EX-5.1 3 v043479_ex5-1.htm
EXHIBIT 5.1
 
May 17, 2006
 
Scientigo, Inc.
6701 Carmel Road
Suite 205
Charlotte, NC 28226

Ladies and Gentlemen:

We have acted as legal counsel to Scientigo, Inc., a Delaware corporation (the “Company”), in connection with Registration Statement on Form SB-2 described herein (the “Registration Statement”), to be filed with the Securities and Exchange Commission (the “Commission”) on or about May 17, 2006 under the Securities Act of 1933, as amended. The Registration Statement relates to the resale of the following shares of the Company’s common stock, par value $0.001 per share (the “Common Stock”): 9,226,754 shares currently held by selling stockholders (the “Shares”), 8,631,882 shares issuable on the exercise of warrants to purchase Common Stock held by selling stockholders (the “Warrant Shares”), 4,000,000 shares of common stock issuable upon conversion of shares of Series B Preferred Stock held by a selling stockholder (the “Series B Shares”), and 127,261 shares of common stock issuable upon conversion of 6.4% Senior Convertible Notes held by selling stockholders (the “Note Shares”). The Shares may be, and upon issuance, the Warrant Shares, the Series B Shares and the Note Shares may be, sold from time to time by the Company’s stockholders listed in the Registration Statement (the “Selling Stockholders”).
 
In connection with our representation of the Company, and as a basis for the opinion hereinafter set forth, we have examined originals, or copies certified or otherwise identified to our satisfaction, of the following:
 
1)            
the Registration Statement;
 
2)            
the Certificate of Incorporation of the Company, as amended and restated to the date hereof;
 
3)            
the Bylaws of the Company, as amended and restated to the date hereof;
 
4)            
resolutions adopted by the Board of Directors of the Company, relating to the approval of the filing of the Registration Statement, together with the exhibits thereto, and other related matters; and
 
5)            
Such other documents and matters of law as we have deemed necessary or appropriate to express the opinion set forth below, subject to the assumptions, limitations and qualifications stated herein.
 
     We have also examined such other corporate records of the Company, agreements and other instruments, and certificates of public officials and officers of the Company as we have deemed necessary as a basis for the opinions hereinafter expressed. As to various questions of fact material to such opinions, we have, where relevant facts were not independently established, relied upon statements of officers of the Company.
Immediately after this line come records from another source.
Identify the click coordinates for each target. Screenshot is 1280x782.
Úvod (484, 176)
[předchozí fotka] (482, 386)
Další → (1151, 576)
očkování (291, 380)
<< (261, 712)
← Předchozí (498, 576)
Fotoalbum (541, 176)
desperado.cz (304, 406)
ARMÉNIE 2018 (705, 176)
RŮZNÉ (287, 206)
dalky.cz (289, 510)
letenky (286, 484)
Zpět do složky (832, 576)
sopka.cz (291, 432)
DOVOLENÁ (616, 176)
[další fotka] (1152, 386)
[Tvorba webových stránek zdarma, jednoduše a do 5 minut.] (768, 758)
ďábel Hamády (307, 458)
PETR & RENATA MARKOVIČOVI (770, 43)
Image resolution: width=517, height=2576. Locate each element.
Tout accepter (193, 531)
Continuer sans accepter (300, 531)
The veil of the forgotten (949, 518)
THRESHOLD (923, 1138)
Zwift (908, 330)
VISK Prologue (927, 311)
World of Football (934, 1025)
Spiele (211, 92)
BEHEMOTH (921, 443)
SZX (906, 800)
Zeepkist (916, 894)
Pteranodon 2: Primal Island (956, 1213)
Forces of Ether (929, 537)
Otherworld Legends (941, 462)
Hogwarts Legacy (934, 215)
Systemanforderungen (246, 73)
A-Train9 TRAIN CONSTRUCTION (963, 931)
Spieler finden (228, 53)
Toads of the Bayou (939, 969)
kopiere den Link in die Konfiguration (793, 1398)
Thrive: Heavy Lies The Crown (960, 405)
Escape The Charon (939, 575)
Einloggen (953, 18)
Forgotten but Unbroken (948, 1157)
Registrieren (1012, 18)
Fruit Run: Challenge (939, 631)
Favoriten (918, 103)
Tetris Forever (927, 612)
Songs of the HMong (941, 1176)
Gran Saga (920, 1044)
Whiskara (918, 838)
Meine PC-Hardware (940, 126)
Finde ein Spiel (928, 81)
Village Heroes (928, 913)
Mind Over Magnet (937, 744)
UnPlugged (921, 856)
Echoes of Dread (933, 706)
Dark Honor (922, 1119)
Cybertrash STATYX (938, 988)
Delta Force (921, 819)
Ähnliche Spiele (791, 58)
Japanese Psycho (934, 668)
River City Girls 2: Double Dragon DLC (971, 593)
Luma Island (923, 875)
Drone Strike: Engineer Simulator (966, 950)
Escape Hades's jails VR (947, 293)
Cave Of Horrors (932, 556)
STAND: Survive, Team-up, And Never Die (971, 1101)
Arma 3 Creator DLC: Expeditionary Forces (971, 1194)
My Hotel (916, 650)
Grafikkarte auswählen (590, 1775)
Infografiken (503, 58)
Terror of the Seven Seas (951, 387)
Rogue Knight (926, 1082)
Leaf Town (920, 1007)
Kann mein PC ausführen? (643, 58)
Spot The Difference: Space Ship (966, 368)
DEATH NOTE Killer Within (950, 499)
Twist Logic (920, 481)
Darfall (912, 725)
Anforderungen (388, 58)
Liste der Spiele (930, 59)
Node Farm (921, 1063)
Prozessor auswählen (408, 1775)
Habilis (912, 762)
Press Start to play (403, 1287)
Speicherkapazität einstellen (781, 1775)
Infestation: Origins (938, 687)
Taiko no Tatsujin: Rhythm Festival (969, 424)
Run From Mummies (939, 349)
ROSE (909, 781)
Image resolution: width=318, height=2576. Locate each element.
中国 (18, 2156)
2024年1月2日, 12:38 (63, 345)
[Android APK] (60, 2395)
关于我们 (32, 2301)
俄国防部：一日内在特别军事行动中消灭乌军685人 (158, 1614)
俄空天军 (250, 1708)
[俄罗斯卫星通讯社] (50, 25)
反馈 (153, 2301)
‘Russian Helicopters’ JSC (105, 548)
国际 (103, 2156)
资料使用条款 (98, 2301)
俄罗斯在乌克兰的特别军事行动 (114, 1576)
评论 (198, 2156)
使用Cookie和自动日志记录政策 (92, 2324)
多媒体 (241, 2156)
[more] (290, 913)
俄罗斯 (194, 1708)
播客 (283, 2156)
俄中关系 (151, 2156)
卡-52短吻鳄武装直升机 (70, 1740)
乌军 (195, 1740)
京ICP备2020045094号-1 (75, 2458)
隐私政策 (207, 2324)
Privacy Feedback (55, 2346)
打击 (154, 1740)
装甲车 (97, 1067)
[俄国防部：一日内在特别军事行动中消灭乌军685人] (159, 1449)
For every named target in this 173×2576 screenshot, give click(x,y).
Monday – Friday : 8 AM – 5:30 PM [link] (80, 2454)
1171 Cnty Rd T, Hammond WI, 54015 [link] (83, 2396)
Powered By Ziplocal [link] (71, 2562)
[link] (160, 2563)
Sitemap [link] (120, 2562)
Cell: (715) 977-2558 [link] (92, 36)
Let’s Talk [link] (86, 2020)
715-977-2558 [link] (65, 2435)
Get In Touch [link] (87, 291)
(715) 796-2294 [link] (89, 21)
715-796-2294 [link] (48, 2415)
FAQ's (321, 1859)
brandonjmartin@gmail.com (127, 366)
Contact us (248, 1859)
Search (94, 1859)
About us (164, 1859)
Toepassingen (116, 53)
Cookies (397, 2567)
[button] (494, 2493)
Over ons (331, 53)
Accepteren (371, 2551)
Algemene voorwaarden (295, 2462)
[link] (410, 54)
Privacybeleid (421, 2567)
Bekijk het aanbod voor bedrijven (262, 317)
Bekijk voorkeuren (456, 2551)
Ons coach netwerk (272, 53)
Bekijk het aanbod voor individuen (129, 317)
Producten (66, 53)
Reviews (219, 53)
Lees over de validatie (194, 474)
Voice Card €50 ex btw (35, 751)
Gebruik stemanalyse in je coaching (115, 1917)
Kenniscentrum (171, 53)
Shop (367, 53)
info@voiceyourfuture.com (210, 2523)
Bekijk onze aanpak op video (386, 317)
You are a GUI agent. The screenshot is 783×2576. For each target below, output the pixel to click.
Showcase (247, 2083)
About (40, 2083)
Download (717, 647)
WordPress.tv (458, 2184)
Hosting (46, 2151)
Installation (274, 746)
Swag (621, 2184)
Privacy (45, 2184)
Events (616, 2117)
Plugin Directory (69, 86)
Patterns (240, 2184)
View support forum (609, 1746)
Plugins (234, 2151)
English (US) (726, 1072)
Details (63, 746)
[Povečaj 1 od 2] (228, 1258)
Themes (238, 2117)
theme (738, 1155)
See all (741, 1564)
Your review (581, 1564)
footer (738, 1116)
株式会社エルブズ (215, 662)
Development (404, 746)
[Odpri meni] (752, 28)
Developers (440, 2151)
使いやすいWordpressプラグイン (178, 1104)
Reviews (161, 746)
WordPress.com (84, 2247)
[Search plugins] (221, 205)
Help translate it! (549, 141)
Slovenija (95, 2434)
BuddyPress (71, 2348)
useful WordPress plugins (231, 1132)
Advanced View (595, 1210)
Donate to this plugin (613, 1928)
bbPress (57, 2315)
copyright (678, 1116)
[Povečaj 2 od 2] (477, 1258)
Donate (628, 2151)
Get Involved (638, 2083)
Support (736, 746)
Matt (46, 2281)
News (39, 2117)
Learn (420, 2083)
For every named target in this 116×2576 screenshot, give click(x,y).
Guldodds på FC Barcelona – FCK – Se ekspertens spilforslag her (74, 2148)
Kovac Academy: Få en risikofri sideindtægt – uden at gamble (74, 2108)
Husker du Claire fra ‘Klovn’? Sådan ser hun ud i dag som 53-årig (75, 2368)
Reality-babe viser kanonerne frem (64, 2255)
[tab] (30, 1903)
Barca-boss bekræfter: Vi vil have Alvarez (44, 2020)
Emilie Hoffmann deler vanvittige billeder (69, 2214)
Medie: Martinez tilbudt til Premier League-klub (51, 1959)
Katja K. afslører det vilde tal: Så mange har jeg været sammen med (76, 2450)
     Based solely upon the foregoing, and upon our examination of such questions of law and statutes as we have considered necessary or appropriate, and subject to the assumptions that (i) the documents and signatures examined by us are genuine and authentic, and (ii) the persons executing the documents examined by us have the legal capacity to execute such documents, and subject to the further limitations and qualifications set forth below, it is our opinion that as of the date hereof, (a) the Shares, Warrant Shares, Series B Shares and Note Shares have been duly authorized; (b) the Shares have been validly issued, and are fully paid and nonassessable; and (c) the Warrant Shares, the Series B Shares and the Note Shares, when issued upon exercise or conversion in accordance with their governing documents, will be validly issued, fully paid, and nonassessable.

     For purposes of our opinion, we have assumed the payment by the Selling Stockholders of the full amount of the exercise price due from them to the Company upon exercise of the warrants. For purposes of our opinion, we also have assumed that the Company has paid all taxes, penalties, and interest which are due and owing to the states of Delaware and North Carolina.

     We express no opinion as to the applicability or effect of any laws, orders, or judgments of any state or other jurisdiction other than federal securities laws and the substantive laws of the state of Delaware. Further, our opinion is based solely upon existing laws, rules, and regulations, and we undertake no obligation to advise you of any changes that may be brought to our attention after the date hereof.
 
     We hereby expressly consent to any reference to our firm in the Registration Statement and in any registration statement filed pursuant to Rule 462(b) under the Securities Act of 1933 for this same offering, the inclusion of this opinion as an exhibit to the Registration Statement and the incorporation by reference into any such additional registration statement, and to the filing of this opinion with any other appropriate governmental agency. This consent is not to be construed as an admission that we are a party whose consent is required to be filed with the Registration Statement under the provisions of the Securities Act or the rules and regulations of the Securities and Exchange Commission promulgated thereunder.